Эта история произвела на моих гостей огромное впечатление, особенно – на поэтессу. Она сперва делала какие-то пометки в своём блокноте, а потом остановилась, замерла и слушала, буквально не переводя дыхание, заключительные слова моего устного рассказа.
– И Вы обо всём этом ещё не написали? – воскликнула она. – Как можно! Это же клад! Это же готовые новеллы, очерки, рассказы!
Её муж посмотрел на меня и развел руками:
– Николай Афанасьевич этим нас удивлял ещё в довоенном литобъединении, когда рассказывал нам о том, что видел и слышал в годы Гражданской войны! Начинал-то он как прозаик, а вот, видишь, ушёл в документалистику, в кинопублицистику, в драматургию… Николай Афанасьевич, а Вы мне как-то говорили, что ещё в годы блокады задумали сценарий художественного фильма о блокадниках-ленинградцах…
– Да, – ответил я, – был такой замысел. Вернуться к нему я смог лишь в конце 40-х годов, а тут – так называемое «Ленинградское дело», и впоследствии
– Но ведь с книгой-то проще! Попробуйте повесть сделать! – уговаривал меня Миша.

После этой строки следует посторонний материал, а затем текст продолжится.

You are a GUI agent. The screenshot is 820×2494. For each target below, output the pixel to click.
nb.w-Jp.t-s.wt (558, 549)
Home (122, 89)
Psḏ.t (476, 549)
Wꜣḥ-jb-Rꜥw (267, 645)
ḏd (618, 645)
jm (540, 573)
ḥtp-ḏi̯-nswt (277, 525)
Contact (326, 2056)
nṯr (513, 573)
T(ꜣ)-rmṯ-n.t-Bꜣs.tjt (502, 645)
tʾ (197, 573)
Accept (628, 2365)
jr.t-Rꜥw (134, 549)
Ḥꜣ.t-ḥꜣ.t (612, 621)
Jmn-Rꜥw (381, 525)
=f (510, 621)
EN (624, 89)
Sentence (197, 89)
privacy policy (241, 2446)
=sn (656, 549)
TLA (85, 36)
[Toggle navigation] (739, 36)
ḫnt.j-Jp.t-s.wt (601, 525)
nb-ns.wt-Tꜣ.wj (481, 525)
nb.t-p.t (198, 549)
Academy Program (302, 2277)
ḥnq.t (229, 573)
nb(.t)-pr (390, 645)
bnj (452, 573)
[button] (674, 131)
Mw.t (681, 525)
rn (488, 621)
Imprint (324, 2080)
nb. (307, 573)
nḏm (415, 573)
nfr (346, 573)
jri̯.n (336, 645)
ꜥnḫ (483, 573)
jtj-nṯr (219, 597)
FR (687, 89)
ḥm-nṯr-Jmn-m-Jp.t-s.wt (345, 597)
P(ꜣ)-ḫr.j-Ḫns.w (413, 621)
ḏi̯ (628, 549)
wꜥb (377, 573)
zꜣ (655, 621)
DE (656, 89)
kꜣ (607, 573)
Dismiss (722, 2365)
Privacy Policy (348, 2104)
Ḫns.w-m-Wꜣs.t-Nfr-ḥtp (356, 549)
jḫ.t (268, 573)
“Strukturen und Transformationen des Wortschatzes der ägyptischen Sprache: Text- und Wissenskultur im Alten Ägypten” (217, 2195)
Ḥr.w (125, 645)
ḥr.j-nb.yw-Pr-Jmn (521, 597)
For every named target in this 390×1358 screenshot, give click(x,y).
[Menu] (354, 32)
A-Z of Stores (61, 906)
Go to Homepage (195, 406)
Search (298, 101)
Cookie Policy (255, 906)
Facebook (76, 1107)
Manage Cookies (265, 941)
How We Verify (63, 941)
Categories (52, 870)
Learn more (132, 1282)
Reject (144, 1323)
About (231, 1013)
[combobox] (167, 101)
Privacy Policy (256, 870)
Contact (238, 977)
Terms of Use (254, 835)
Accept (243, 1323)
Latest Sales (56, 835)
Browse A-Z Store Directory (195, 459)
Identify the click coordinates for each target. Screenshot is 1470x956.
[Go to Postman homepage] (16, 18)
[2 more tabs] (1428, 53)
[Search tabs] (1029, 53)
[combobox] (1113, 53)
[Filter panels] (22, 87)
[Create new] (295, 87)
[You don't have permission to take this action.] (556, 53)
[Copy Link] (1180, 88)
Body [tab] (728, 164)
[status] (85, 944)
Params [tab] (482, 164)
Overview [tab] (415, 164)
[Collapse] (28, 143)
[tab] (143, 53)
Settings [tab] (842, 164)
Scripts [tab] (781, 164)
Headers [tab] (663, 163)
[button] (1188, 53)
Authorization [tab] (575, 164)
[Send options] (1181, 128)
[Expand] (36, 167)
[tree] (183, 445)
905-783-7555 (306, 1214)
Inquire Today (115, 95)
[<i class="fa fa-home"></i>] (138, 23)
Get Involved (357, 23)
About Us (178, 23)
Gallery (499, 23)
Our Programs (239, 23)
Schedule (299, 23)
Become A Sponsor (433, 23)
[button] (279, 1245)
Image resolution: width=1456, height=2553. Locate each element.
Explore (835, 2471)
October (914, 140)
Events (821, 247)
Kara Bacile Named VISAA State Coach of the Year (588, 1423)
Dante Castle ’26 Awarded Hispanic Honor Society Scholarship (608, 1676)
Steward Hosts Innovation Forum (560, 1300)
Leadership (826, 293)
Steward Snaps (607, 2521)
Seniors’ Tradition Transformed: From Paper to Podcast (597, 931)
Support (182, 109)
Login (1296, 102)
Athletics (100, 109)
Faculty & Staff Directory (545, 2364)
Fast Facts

– Поздно, Миша, не тот запал, перегорело многое, да и психологически тяжело. Стану вспоминать не только горькое, но и светлое: как с Галей познакомился, как она меня в госпитале своём на Петроградской стороне спасла, как мы вместе с ней после снятия блокады на Берлинское направление оба напросились! А ведь могли, вполне могли в Ленинграде остаться! Как знать, может, она бы после родов и жива бы осталась, не погибла бы на второй день после рождения сына, и жильё у нас было бы, и работа стабильная. Ведь мы вернулись к разбитому корыту!.. Как вы оба уже догадались, такая киноповесть могла бы быть только чисто автобиографической. Разумеется, я мог бы взять какую-нибудь судьбу, выстроить сюжет, но не хочется заниматься таким конструированием! Лучше расскажу-ка я в очерковой форме о конкретных людях, об их делах, их борьбе, их переживаниях и надеждах!.. В одном вы оба правы: надо, пока есть силы ещё какие-то, пока совсем болезни не одолели, сделать очерковый цикл и назвать его… ну, хотя бы «Были пламенных лет». У Довженко «Повесть пламенных лет», а у меня – некоторые были блокадного Ленинграда. И одну главу, заключительную, думаю сделать берлинской, майской, победной, чтобы была в цикле завершенность и логическая, и эмоциональная. Не стану претендовать на энциклопедичность, универсальность, какую-то особенную широту. Пусть вспомнится то, что особенно дорого, а там видно будет.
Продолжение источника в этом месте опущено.